De hierna te melden strafoplegging is in overeenstemming met de aard en de ernst van het bewezenverklaarde en de omstandigheden waaronder dit is begaan, mede gelet op de persoon van verdachte, zoals van een en ander bij het onderzoek ter terechtzitting is gebleken.
Verdachte heeft zich schuldig gemaakt aan bedreiging met de dood van een beveiliger van een horecagelegenheid.

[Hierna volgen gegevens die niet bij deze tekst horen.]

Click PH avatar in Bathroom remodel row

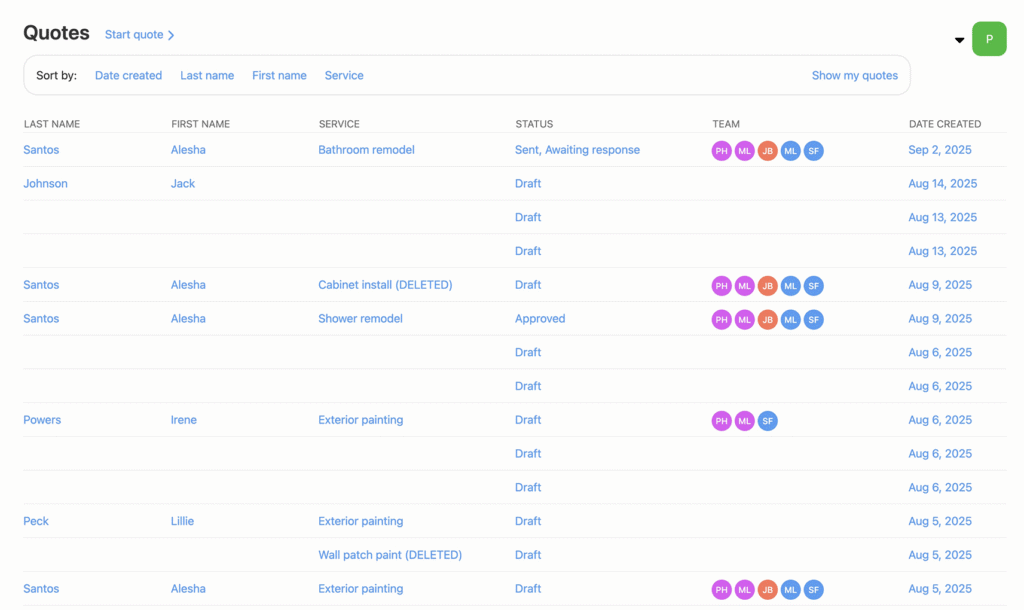[x=721, y=151]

Dergelijke misdrijven veroorzaken gevoelens van angst en onzekerheid bij slachtoffers.
Het hof heeft bij de straftoemeting - ten nadele van verdachte - in aanmerking genomen dat verdachte - blijkens een haar betreffend uittreksel uit de justitiële documentatie d.d. 22 december 2020 - meermalen onherroepelijk is veroordeeld wegens strafbare feiten waaronder ook voor gewelds- en agressiedelicten.
De raadsman heeft ter zitting van het hof verzocht om in het geval van een strafoplegging af te zien van een onvoorwaardelijke gevangenisstraf, mede gelet op de persoonlijke omstandigheden van verdachte.
Gelet op het voorgaande, in onderling verband en samenhang bezien, is het hof van oordeel dat een voorwaardelijke gevangenisstraf voor de duur van twee weken met een proeftijd van drie jaren en een taakstraf voor de duur van 60 uren een passende en noodzakelijke bestraffing is. Het hof zal deze straffen aan verdachte opleggen.

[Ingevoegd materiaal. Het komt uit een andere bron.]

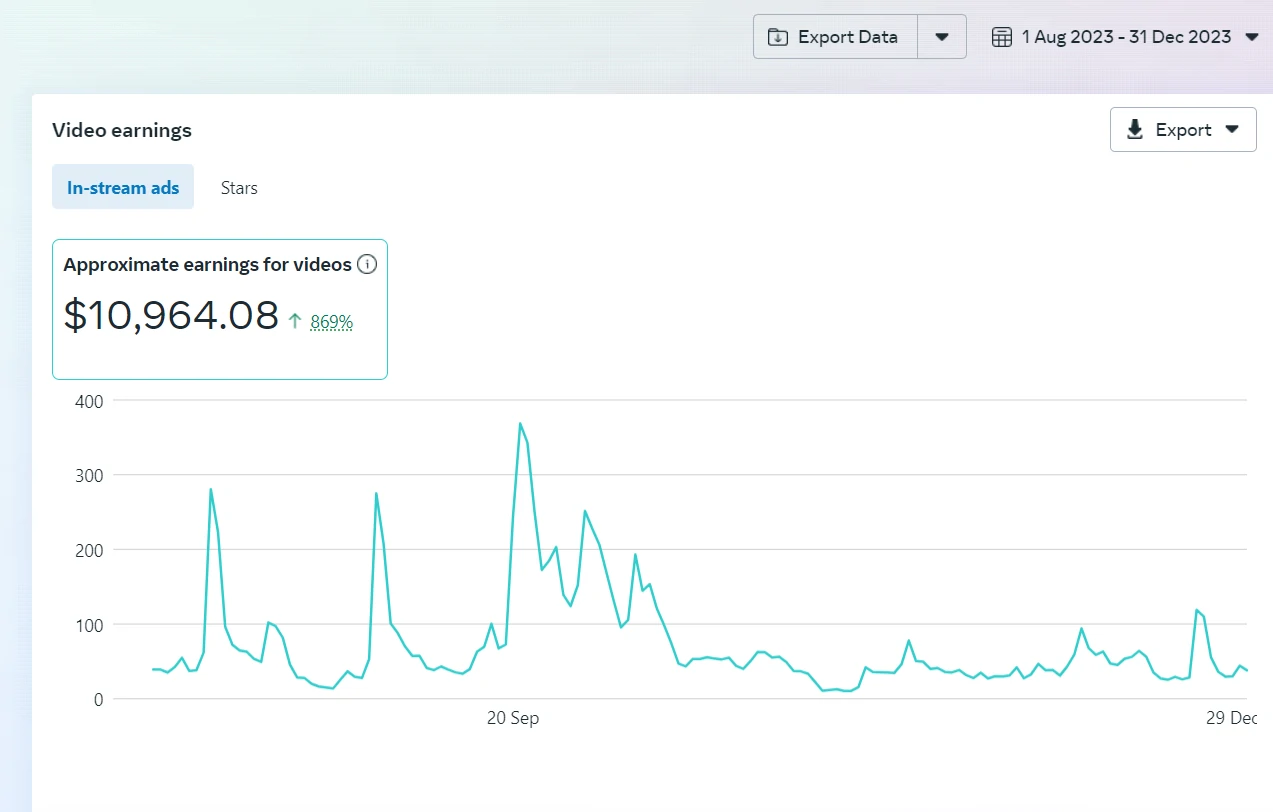Expand the Export button caret
The height and width of the screenshot is (812, 1273).
(x=1232, y=130)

Vordering tenuitvoerlegging

Het openbaar ministerie heeft gevorderd de tenuitvoerlegging van de bij vonnis van de politierechter in de rechtbank te Noord-Nederland van 7 november 2018 opgelegde voorwaardelijke gevangenisstraf voor de duur van twee weken, parketnummer
18-128696-18. Deze vordering is in hoger beroep opnieuw aan de orde. Ter zitting heeft de advocaat-generaal gevorderd dat de eerder voorwaardelijk opgelegde gevangenisstraf wordt omgezet in een taakstraf voor de duur van 60 uren.
Bij het onderzoek ter terechtzitting is gebleken dat de veroordeelde zich voor het einde van de proeftijd aan een strafbaar feit heeft schuldig gemaakt. Daarom kan de tenuitvoerlegging van die voorwaardelijk opgelegde straf worden gelast.
Op grond van hetgeen omtrent de veroordeelde ter terechtzitting is gebleken, zal het hof in plaats van een last tot tenuitvoerlegging van deze vrijheidsstraf een taakstraf van na te melden duur gelasten.

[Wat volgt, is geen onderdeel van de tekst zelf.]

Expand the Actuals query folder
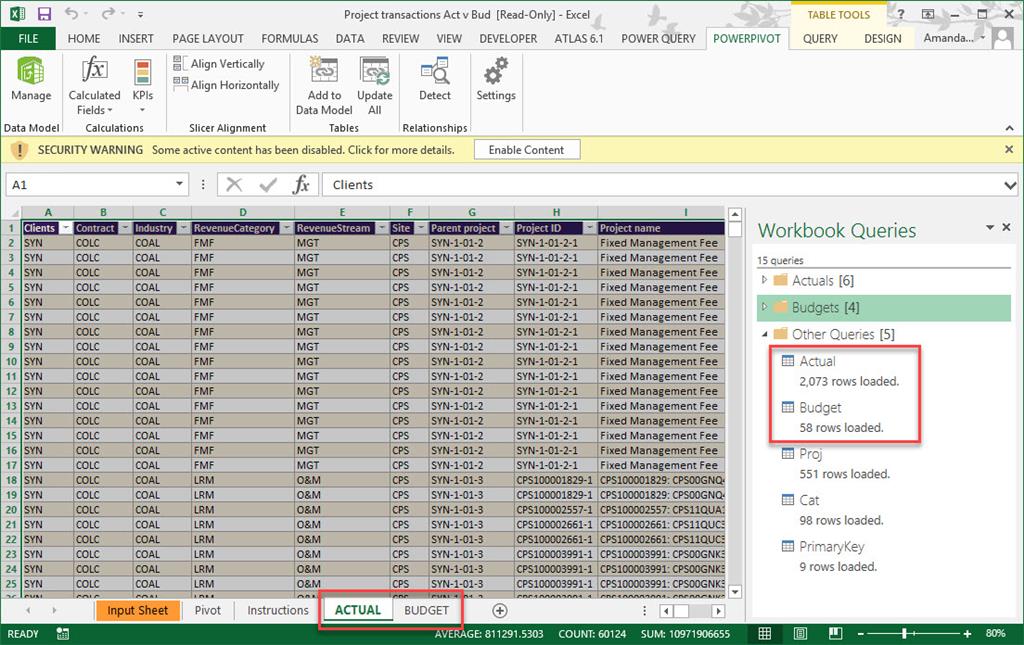(766, 281)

Toepasselijke wettelijke voorschriften

Het hof heeft gelet op de artikelen 14a, 14b, 14c, 22c, 22d en 285 van het Wetboek van Strafrecht.
Deze voorschriften zijn toegepast, zoals zij golden ten tijde van het bewezenverklaarde.

BESLISSING

Het hof:
Vernietigt het vonnis waarvan beroep en doet opnieuw recht:
Verklaart zoals hiervoor overwogen bewezen dat de verdachte het tenlastegelegde heeft begaan.
Verklaart niet bewezen hetgeen de verdachte meer of anders is tenlastegelegd dan hierboven is bewezenverklaard en spreekt de verdachte daarvan vrij.
Verklaart het bewezenverklaarde strafbaar, kwalificeert dit als hiervoor vermeld en verklaart de verdachte strafbaar.
Veroordeelt de verdachte tot een
gevangenisstrafvoor de duur van
2 (twee) weken.
Bepaalt dat de gevangenisstraf niet ten uitvoer zal worden gelegd, tenzij de rechter later anders mocht gelasten omdat de verdachte zich voor het einde van een proeftijd van
3 (drie) jarenaan een strafbaar feit heeft schuldig gemaakt.
Veroordeelt de verdachte tot een
taakstrafvoor de duur van
60 (zestig) uren, indien niet naar behoren verricht te vervangen door
30 (dertig) dagen hechtenis.
Gelast in plaats van de tenuitvoerlegging van de straf, voor zover voorwaardelijk opgelegd bij vonnis van de politierechter in de rechtbank Noord-Nederland van 7 november 2018 met parketnummer 18-128696-18, te weten een gevangenisstraf voor de duur van twee weken,
een
taakstrafvoor de duur van
60 (zestig) uren, bij gebreke van het naar behoren verrichten te vervangen door
30 (dertig) dagen hechtenis.
Aldus gewezen door
mr. J. Dolfing, voorzitter,
mr. D.V.E.M. van der Wiel-Rammeloo en mr. A.H. toe Laer, raadsheren,
in tegenwoordigheid van mr. M. Zevenhuizen, griffier,
en op 9 februari 2021 ter openbare terechtzitting uitgesproken.